Cyanotypes (sometimes called blueprints or photograms) are made using a really old process that uses light to create designs on fabric and paper. Scroll to the bottom of the page to watch a video on the process or read on.

We are going to need a cyanotype kit. The kit contains two bottles, each with powder in the bottom. Fill each bottle with water to make two separate solutions (we mix them just before using). It’s best to add water to the bottles and shake them to mix 24 hours (or longer) before you’re wanting to start your project.

You can make cyanotypes on fabrics or paper – experiment with different surfaces. Once the cyanotypes are made they will be fixed and washable.

When you’re ready to make your cyanotypes it’s time to mix the two solutions together. Work in a space with very subdued lighting if possible. There’s no need to mix the whole amount together at once: it’s better if you only mix what you need as the life of the mixed solution is only a couple of hours.

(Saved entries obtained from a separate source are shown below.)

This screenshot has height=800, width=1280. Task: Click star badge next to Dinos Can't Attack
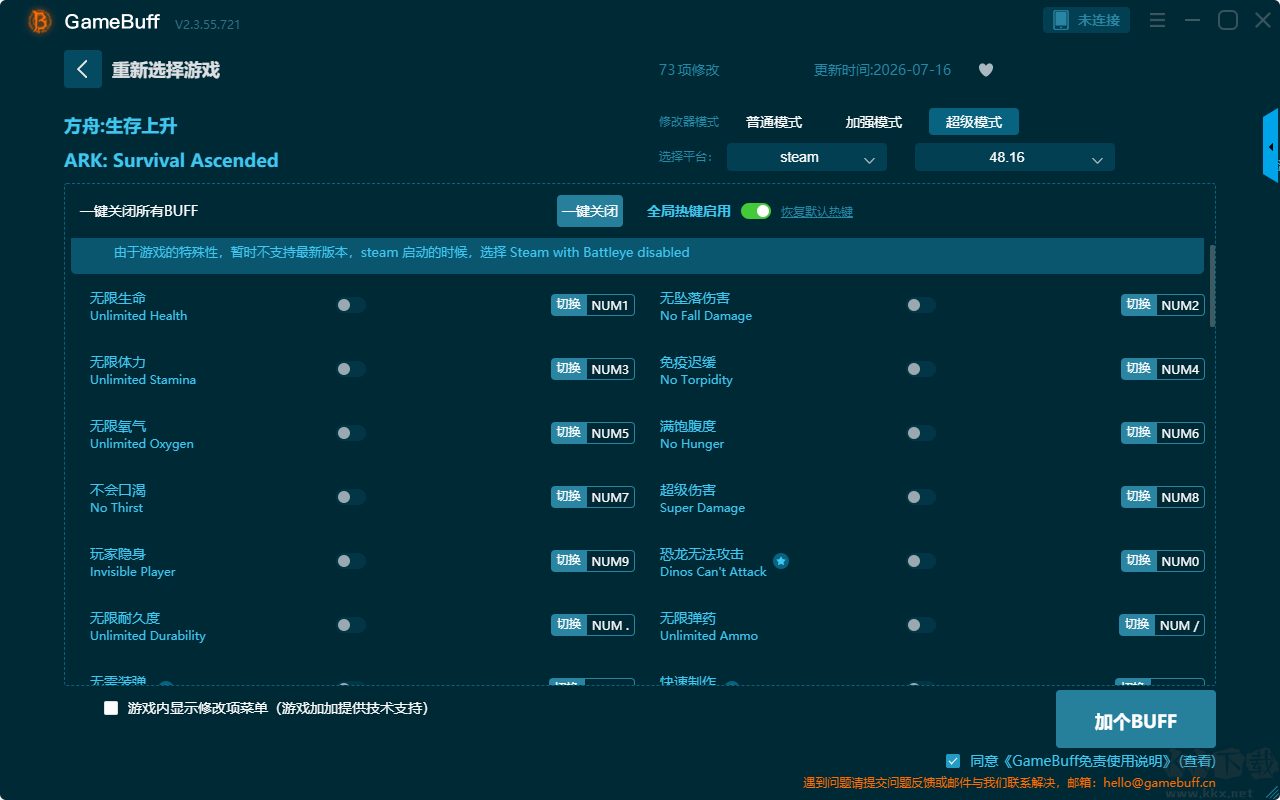(781, 561)
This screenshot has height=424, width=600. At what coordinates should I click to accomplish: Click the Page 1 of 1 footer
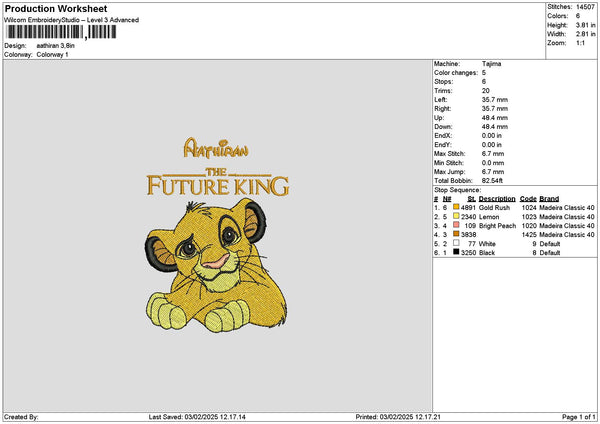tap(578, 417)
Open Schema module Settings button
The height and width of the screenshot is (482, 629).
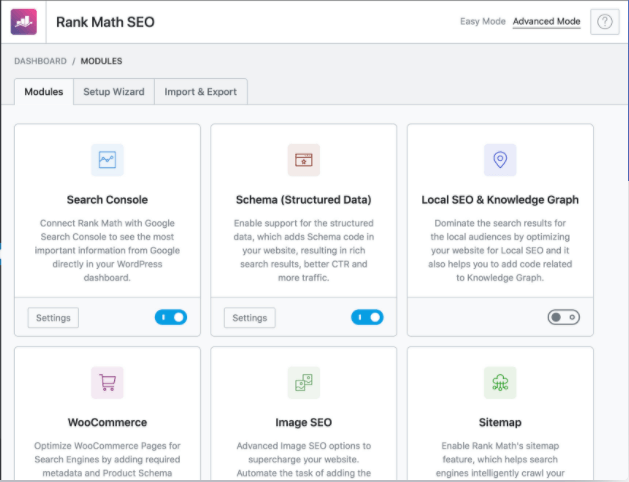pos(249,317)
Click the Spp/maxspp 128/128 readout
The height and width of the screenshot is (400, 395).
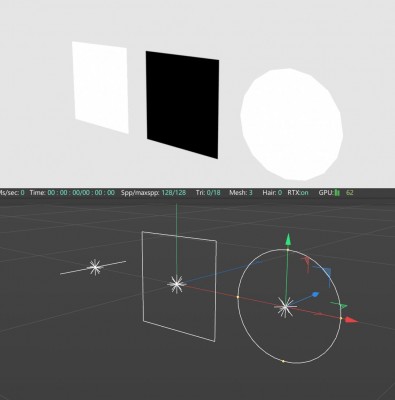coord(153,192)
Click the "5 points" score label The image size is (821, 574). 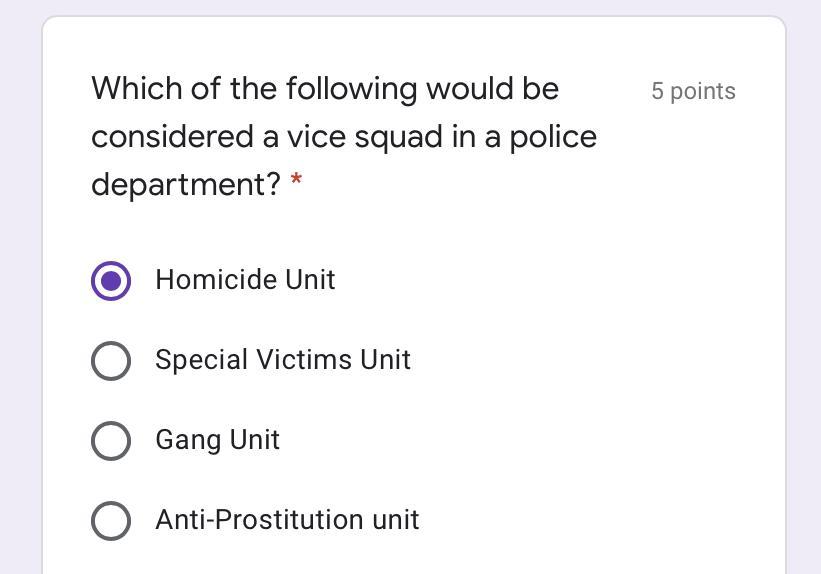pyautogui.click(x=693, y=91)
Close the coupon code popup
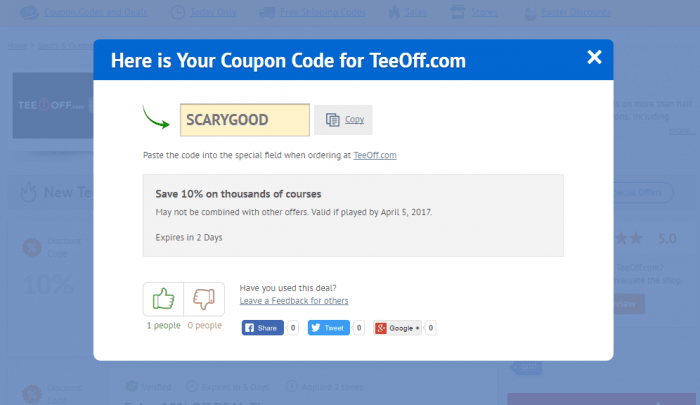 click(x=594, y=57)
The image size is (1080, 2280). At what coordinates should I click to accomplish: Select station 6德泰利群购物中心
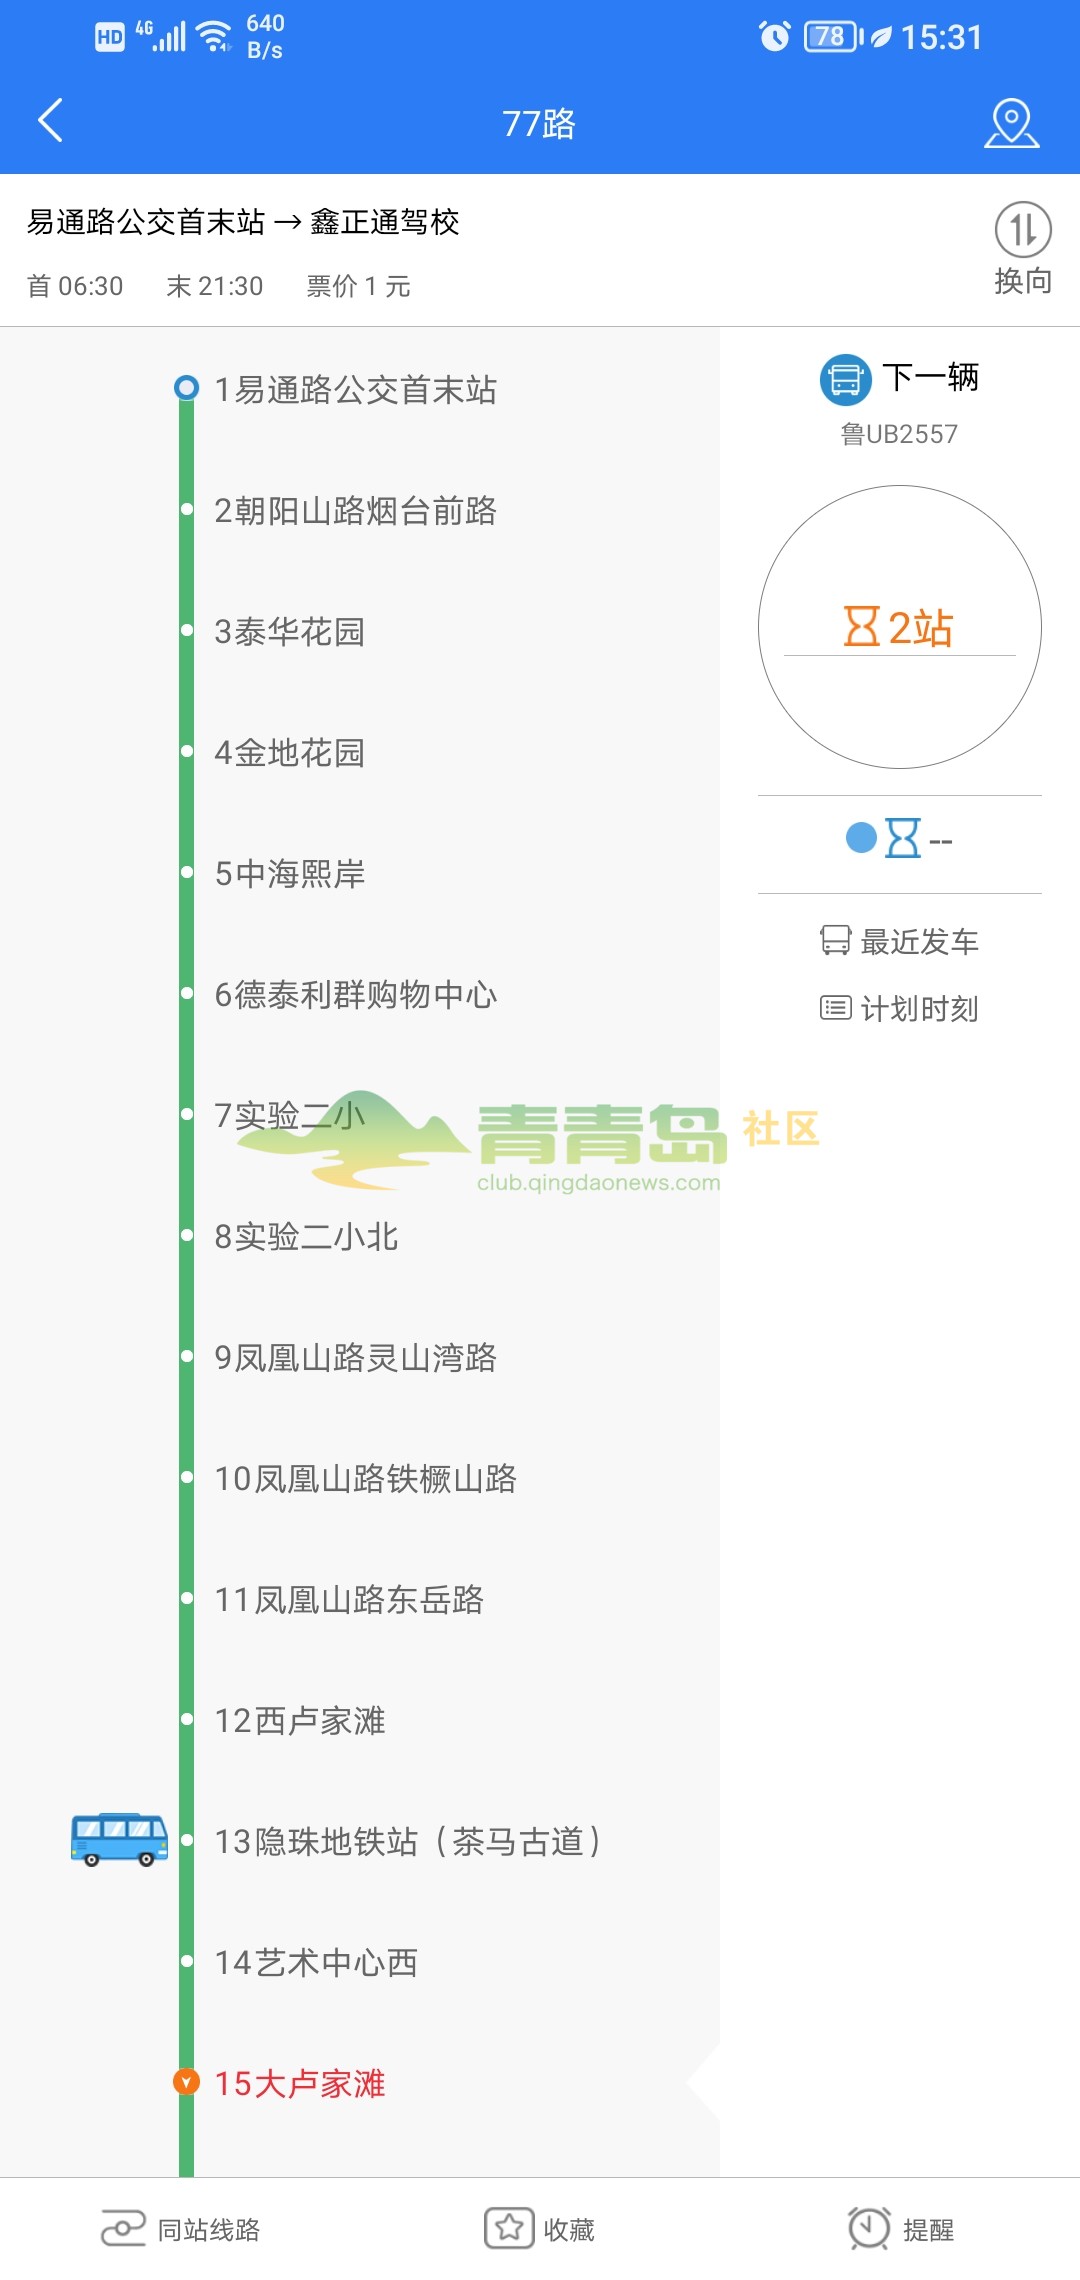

Mix the two solutions together in equal quantities.

Paint the mixed solution onto your fabrics or papers and leave them to dry in a completely dry space – a closed cupboard or box works well. The mixture will stain so be sure to lay down a protective surface first.

Whilst they are drying, gather together the items you’re going to use as masks. Leaves and plants work well. Objects with a distinctive shape or flat base are best. You may need to pin the lighter items down or place everything under a sheet of glass if it’s windy outside.

After an hour or so, the fabrics and paper should be dry. Make sure to cover them up whilst moving them outside. Placing them between two trays works well.

One at a time, lay the fabrics and papers out and place the objects on top. Pin down on place a sheet of glass to hold everything still. It’s important that nothing moves whilst they’re exposing. The timings for the cyanotypes will depend upon the light levels on the day. The cyanotype solution will start to turn from green to blue and then bronze. Cyanotypes will be paler if they’re under-exposed.

When they have finished exposing, remove the objects on top and immediately place them into a dark space again (back between the trays if using). Rinse the cyanotypes in cold water until the water runs clear. Keep them in a bowl of cold water for about five minutes.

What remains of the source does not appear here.